Por Edegard Silva Pereira

O autor formou-se em Teologia no Colégio Adventista do Prata, Argentina. É Mestre em Ciências da Religião e Mestre em Comunicação Social. Foi pastor da IASD entre 1965 e 1988. Atualmente dedica-se a realizar palestras em empresas sobre desenvolvimento humano, numa perspectiva cristã.

“Para a liberdade foi que Cristo nos libertou. Permanecei, pois, firmes e não vos submetais, de novo, a jugo de escravidão ” – Rom. 5:1

Continuamos com nossa reflexão sobre a herança que o movimento leigo recebeu da IASD, e o que ele pode fazer para livra-se do fardo do passado, a fim de não se transformar em mais um filhote, gerado à imagem e semelhança dessa comunidade obscura, punitiva e restrita. Agora é a vez de refletirmos sobre a última dessas características negativas, que significam uma negação da liberdade que conquistamos em Jesus Cristo. (Sobre tal liberdade, veja João 8:31-36; Rom. 3:24; 6:22; 7:6; 8:2 e 21; 2 Cor. 3:17; Gál. 5:1 e 13; 1 Ped. 2:16.)

 

O que é?

Antes de tudo, convém explicar o que é uma igreja ou comunidade restrita: é a que limita a irmandade a essa comunidade, sua agressividade é projetada para fora, geralmente na forma de discriminação e guerra doutrinária, e que nega a seus membros o direito do juízo privado em questões de doutrina. 

A IASD mostra que é uma comunidade restrita em atitudes como as seguintes: só são “irmãos” os adventistas, os demais são rotulados como “infiéis”, “ímpios”, “apostatados”, “pagãos” ou “mundanos”; suas doutrinas são a “verdade” e as doutrinas das outras comunidades são “mentiras”, “enganos”, “falsidades”; é permitido só o matrimônio entre adventistas, até os casamentos com outros cristãos estão proibidos; para trabalhar em suas instituições, só são aceitos adventistas; suas editoras só publicam artigos e livros escritos por adventistas e que expressem as crenças da denominação.

Porque os membros das comunidades restritas acreditam que têm o monopólio da verdade e da virtude, se sentem ”mais” e “melhor” que os outros.
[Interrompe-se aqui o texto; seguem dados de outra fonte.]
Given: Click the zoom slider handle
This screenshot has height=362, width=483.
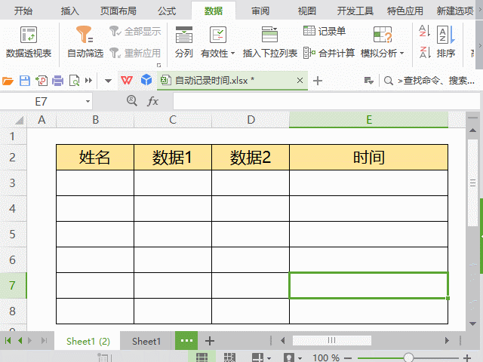Looking at the screenshot, I should click(408, 357).
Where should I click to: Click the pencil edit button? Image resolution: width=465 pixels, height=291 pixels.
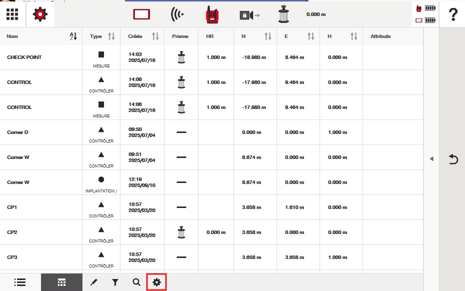pyautogui.click(x=94, y=283)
Geralmente são pessoas presunçosas, prepotentes e que não respeitam o outro. O que explica a tendência delas para apresentar o corpo de doutrinas submisso à autoridade de suas respectivas igrejas como crenças infalíveis, o único caminho certo, a única alternativa de salvação. Daí que negue o direito de juízo privado em questões de doutrina, que traz consigo a idéia de tolerância e de liberdade religiosa.

 

A origem

A primeira igreja que se transformou em comunidade restrita foi a Igreja Católica. Isso  aconteceu quando, com a intenção de organizar a comunidade cristã, ela criou um sistema de autoridade e formou um conjunto de doutrinas, que deveriam ser aceitos incondicionalmente pelos católicos. Foram passos decisivos no sentido de institucionalizar o cristianismo.

Mas, embora a tarefa de organizar a comunidade cristã fosse necessária, ela trazia consigo graves perigos. Era fácil para a Igreja Católica argüir que Cristo lhe havia confiado sua autoridade para ensinar e governar e que ela possuía a direção do Espírito. Deste ponto foi fácil mover-se para os credos infalíveis, para os infalíveis concílios gerais e, finalmente, para a infalibilidade do papa. Deus —como Ele veio em Cristo para dar-nos vida e tornar-nos livres— deixou de ser a autoridade dos crentes e foi suplantado pela autoridade da igreja. A fé deixou de ser fé em Cristo para ser fé no conjunto de doutrinas submissas à autoridade da igreja. O cristianismo veio a ser, antes de tudo, um conjunto de doutrinas e a igreja passou a interessar-se mais em defender e impor esse conjunto de doutrinas do que com o comunicar o evangelho da graça aos pecadores.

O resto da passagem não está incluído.